Description of the task
This exercise calls for the records to be repeated in full, exactly as written.

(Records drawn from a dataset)

——

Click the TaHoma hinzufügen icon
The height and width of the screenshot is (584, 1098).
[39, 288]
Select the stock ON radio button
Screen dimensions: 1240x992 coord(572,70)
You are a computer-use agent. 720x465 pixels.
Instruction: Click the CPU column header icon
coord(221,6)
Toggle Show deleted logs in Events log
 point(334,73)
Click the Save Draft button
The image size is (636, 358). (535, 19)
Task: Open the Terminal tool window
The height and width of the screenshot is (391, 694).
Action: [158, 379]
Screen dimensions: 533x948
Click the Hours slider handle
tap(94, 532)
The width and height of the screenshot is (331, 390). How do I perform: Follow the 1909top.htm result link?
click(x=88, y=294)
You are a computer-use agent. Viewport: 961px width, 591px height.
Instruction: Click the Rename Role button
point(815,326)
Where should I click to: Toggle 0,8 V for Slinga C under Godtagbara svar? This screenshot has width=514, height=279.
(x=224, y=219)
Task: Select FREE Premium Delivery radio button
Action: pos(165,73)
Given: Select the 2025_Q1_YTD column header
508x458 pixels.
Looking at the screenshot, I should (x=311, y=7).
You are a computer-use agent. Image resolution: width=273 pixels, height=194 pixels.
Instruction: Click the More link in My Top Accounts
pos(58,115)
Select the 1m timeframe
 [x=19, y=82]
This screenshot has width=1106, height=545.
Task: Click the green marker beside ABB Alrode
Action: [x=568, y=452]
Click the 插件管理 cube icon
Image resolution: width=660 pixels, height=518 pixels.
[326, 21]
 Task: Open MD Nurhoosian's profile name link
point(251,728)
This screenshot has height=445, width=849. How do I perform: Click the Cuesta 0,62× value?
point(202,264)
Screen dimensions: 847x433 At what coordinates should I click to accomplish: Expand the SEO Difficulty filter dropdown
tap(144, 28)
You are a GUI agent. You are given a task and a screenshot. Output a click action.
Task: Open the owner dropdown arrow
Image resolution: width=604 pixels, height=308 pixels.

——

Solution for this exercise
Click the TaHoma hinzufügen icon
The height and width of the screenshot is (584, 1098).
[39, 288]
Select the stock ON radio button
Screen dimensions: 1240x992 coord(572,70)
You are a computer-use agent. 720x465 pixels.
Instruction: Click the CPU column header icon
coord(221,6)
Toggle Show deleted logs in Events log
 point(334,73)
Click the Save Draft button
The image size is (636, 358). (535, 19)
Task: Open the Terminal tool window
The height and width of the screenshot is (391, 694).
Action: [158, 379]
Screen dimensions: 533x948
Click the Hours slider handle
tap(94, 532)
The width and height of the screenshot is (331, 390). How do I perform: Follow the 1909top.htm result link?
click(x=88, y=294)
You are a computer-use agent. Viewport: 961px width, 591px height.
Instruction: Click the Rename Role button
point(815,326)
Where should I click to: Toggle 0,8 V for Slinga C under Godtagbara svar? This screenshot has width=514, height=279.
(x=224, y=219)
Task: Select FREE Premium Delivery radio button
Action: pos(165,73)
Given: Select the 2025_Q1_YTD column header
508x458 pixels.
Looking at the screenshot, I should (x=311, y=7).
You are a computer-use agent. Image resolution: width=273 pixels, height=194 pixels.
Instruction: Click the More link in My Top Accounts
pos(58,115)
Select the 1m timeframe
 [x=19, y=82]
This screenshot has width=1106, height=545.
Task: Click the green marker beside ABB Alrode
Action: [x=568, y=452]
Click the 插件管理 cube icon
Image resolution: width=660 pixels, height=518 pixels.
[326, 21]
 Task: Open MD Nurhoosian's profile name link
point(251,728)
This screenshot has height=445, width=849. How do I perform: Click the Cuesta 0,62× value?
point(202,264)
Screen dimensions: 847x433 At what coordinates should I click to accomplish: Expand the SEO Difficulty filter dropdown
tap(144, 28)
You are a GUI agent. You are given a task and a screenshot. Output a click action.
Task: Open the owner dropdown arrow
Image resolution: width=604 pixels, height=308 pixels.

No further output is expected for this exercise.